石川啄木がこの歌を詠んだ「悲しき玩具」は、彼が結核に冒され、貧困と孤独の中で過ごした晩年の時期に生み出された短歌群でございます。この歌集全体が、啄木自身の内面を赤裸々に綴った、いわば「魂の日記」のようなものであり、彼の切実な心情が、一つ一つの言葉に深く刻まれております。この「星ひとつ」の歌もまた、肉体的な苦痛と精神的な疲弊の中で、外界との繋がりが希薄になり、ひたすら自己の内面へと向き合わざるを得なかった啄木の姿を映し出しているのではないでしょうか。

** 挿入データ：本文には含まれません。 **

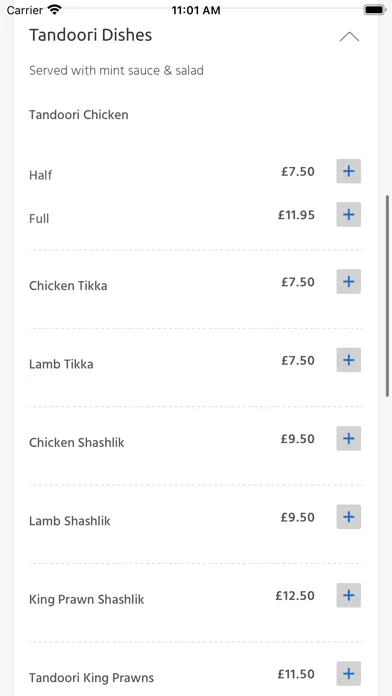This screenshot has height=696, width=392.
Task: Add Tandoori King Prawns to order
Action: 348,674
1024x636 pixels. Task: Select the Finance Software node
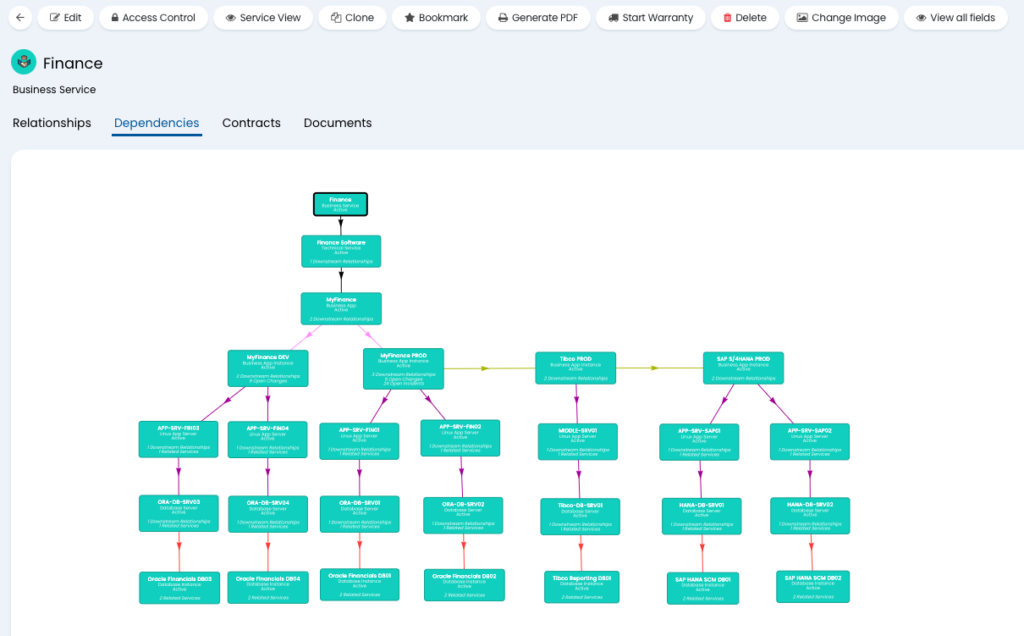click(x=341, y=251)
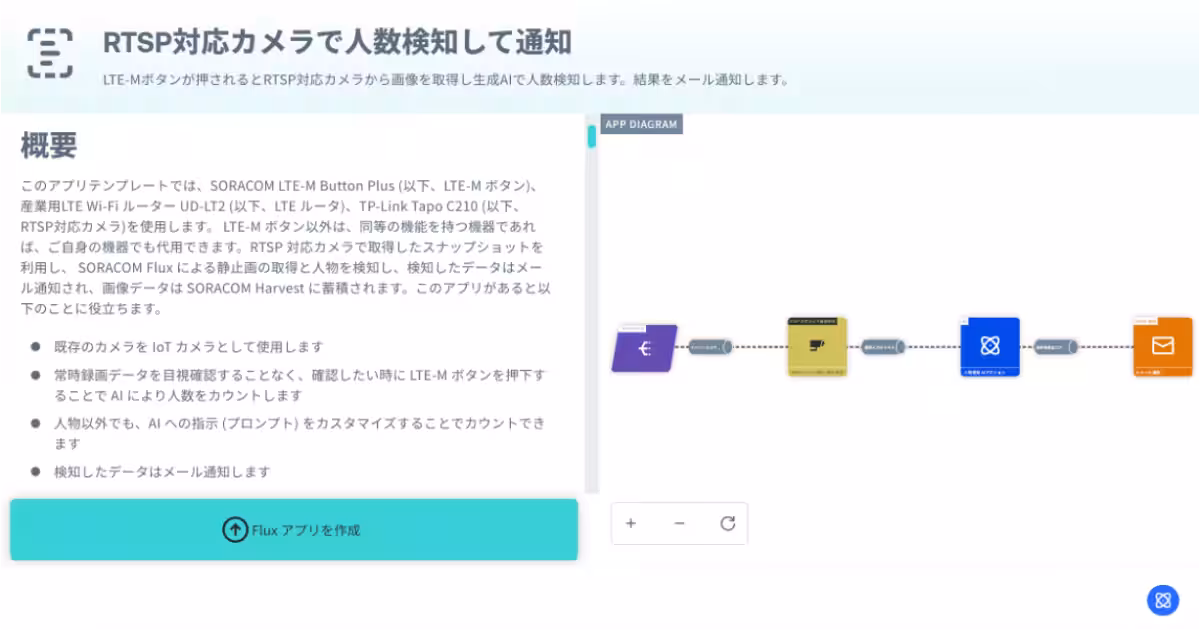This screenshot has height=630, width=1200.
Task: Reset the diagram view with the refresh control
Action: pyautogui.click(x=728, y=523)
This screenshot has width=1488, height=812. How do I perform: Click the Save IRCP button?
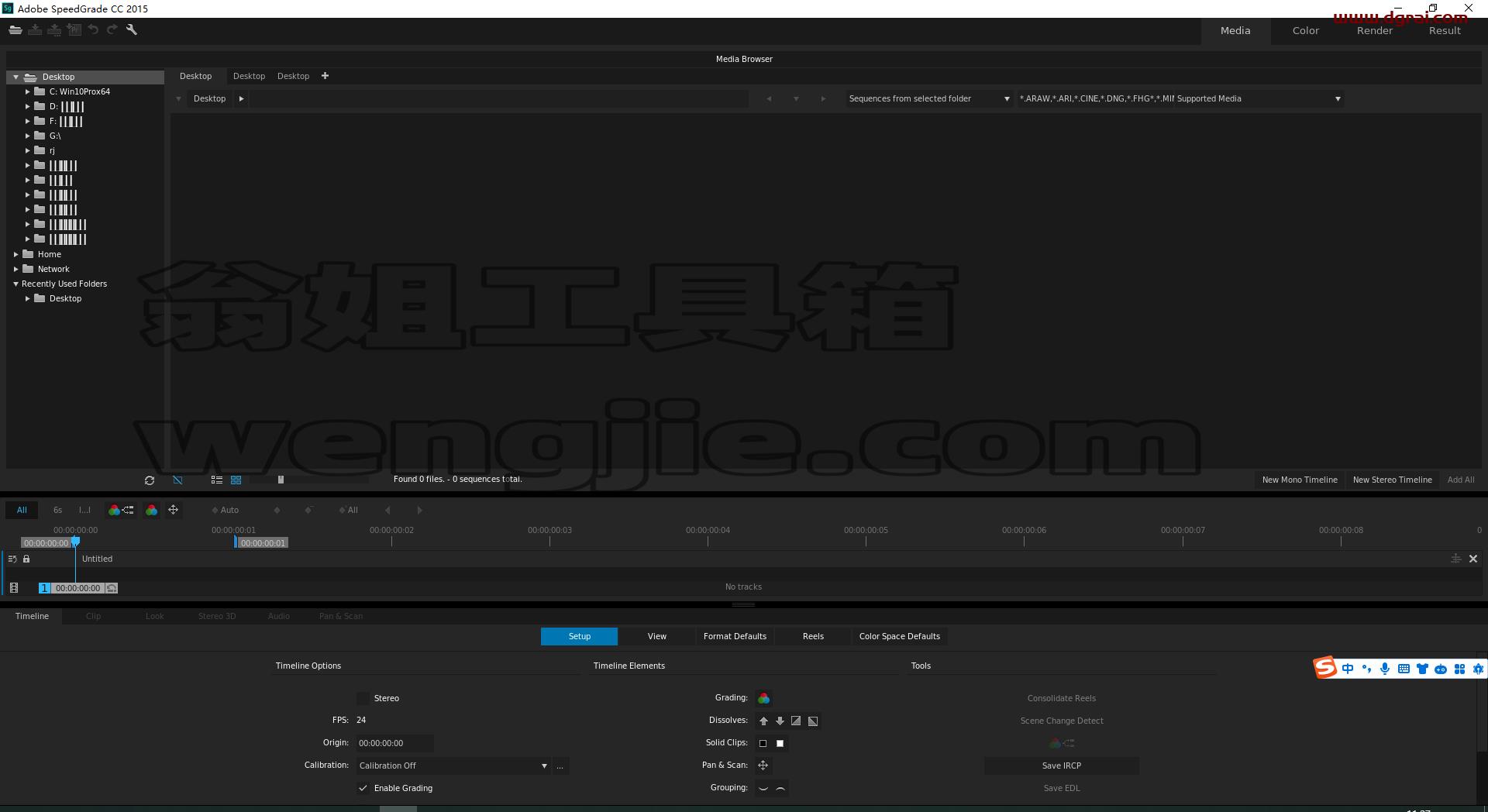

夜が更け、星が一つだけ光るという情景は、彼の置かれた孤絶した状況を象徴しているように思われます。しかし、その孤独な闇の中でこそ、「わが思索の深まりゆく時」が訪れるのです。これは、絶望の淵にあってもなお、人間が持つ知性や精神の力が、真理を追求しようとする営みを止めないことを示唆しているようにも感じられます。病と貧困に苦しみながらも、彼は内なる世界で思索を深め、自身の生の意味や、人間の存在の根源について問い続けていたのでしょう。この歌は、そのような苦悩の中にあっても、なお失われることのない人間の精神の尊厳と、内省の時間の深遠さを、静かに、そして深く私たちに語りかけているのでございます。